Exercise passage:
▼▼▼
If a good German side makes the World Cup final and a great one wins it, as the famous old saying goes, then what does that make this German team?
Never before had Germany failed to win their opening two games at the quadrennial international showpiece, and whilst four points from their final two games prevented that, it was not enough to ensure the humiliation of yesteryear was not to be repeated. Germany crash out of the World Cup at the group stage for the second time running, and the nation for whom tournament wobbles and abject footballing failure never seemingly affected, have at last been captured by the virus.
Having seemingly lost their Turniermannschaft tag, a critical juncture in the course of German football has thus been reached.
When Germany notched their fourth against a weary Costa Rica side, they had the best xG differential of any team at the tournament. Whilst the likes of Leroy Sané, Serge Gnabry, and Jamal Musiala will be heavily disappointed, nobody can really say they are bad players. Expected goals, shots on target, and big chances created were all relatively high, proving that a lack of precision was Germany’s undoing in front of goal.
▲▲▲
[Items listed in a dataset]
▼▼▼
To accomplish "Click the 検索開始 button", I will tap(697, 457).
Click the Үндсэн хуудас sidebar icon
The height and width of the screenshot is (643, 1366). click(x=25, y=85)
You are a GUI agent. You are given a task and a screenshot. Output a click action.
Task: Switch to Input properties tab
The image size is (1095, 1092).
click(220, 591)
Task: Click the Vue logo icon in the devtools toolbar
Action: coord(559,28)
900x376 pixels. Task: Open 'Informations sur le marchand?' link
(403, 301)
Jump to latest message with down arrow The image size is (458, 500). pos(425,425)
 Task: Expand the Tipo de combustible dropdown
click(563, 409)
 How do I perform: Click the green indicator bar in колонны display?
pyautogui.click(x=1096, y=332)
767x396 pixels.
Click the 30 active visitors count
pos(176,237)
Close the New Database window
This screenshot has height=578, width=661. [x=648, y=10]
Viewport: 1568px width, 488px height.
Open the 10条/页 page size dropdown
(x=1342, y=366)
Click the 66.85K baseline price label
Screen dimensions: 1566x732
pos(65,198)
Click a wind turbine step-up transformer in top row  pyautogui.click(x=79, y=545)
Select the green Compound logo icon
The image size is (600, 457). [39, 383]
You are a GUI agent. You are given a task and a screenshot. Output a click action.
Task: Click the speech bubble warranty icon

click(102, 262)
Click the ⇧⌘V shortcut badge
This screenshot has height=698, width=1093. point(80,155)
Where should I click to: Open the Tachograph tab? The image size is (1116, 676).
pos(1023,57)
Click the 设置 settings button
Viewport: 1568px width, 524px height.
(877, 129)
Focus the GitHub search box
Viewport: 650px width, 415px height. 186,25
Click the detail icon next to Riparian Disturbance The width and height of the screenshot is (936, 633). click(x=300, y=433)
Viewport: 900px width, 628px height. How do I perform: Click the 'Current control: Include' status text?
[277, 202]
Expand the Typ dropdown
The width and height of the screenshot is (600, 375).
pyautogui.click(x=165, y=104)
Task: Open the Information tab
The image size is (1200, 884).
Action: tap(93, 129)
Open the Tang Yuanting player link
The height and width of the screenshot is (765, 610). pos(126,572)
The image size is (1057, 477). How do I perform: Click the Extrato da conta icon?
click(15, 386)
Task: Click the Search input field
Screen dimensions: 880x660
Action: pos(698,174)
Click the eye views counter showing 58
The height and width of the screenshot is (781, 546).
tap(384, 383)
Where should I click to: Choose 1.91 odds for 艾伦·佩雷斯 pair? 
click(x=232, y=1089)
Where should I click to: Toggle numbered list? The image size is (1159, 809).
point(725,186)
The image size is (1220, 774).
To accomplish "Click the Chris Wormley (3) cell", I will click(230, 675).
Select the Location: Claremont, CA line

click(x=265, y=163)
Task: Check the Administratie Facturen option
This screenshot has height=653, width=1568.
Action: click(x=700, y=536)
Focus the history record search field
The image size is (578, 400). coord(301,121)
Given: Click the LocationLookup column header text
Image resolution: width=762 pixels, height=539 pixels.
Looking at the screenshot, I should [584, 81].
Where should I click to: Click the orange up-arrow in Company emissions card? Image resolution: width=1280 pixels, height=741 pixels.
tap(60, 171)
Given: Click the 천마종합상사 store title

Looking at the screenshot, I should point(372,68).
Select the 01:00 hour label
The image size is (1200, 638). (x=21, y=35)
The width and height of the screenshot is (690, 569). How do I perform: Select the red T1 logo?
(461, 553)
▲▲▲
Assignment: From the passage on Germany's World Cup exit, extract the text exactly, beginning at the words "When Germany notched" and stopping after "front of goal.".

The completed task:
When Germany notched their fourth against a weary Costa Rica side, they had the best xG differential of any team at the tournament. Whilst the likes of Leroy Sané, Serge Gnabry, and Jamal Musiala will be heavily disappointed, nobody can really say they are bad players. Expected goals, shots on target, and big chances created were all relatively high, proving that a lack of precision was Germany’s undoing in front of goal.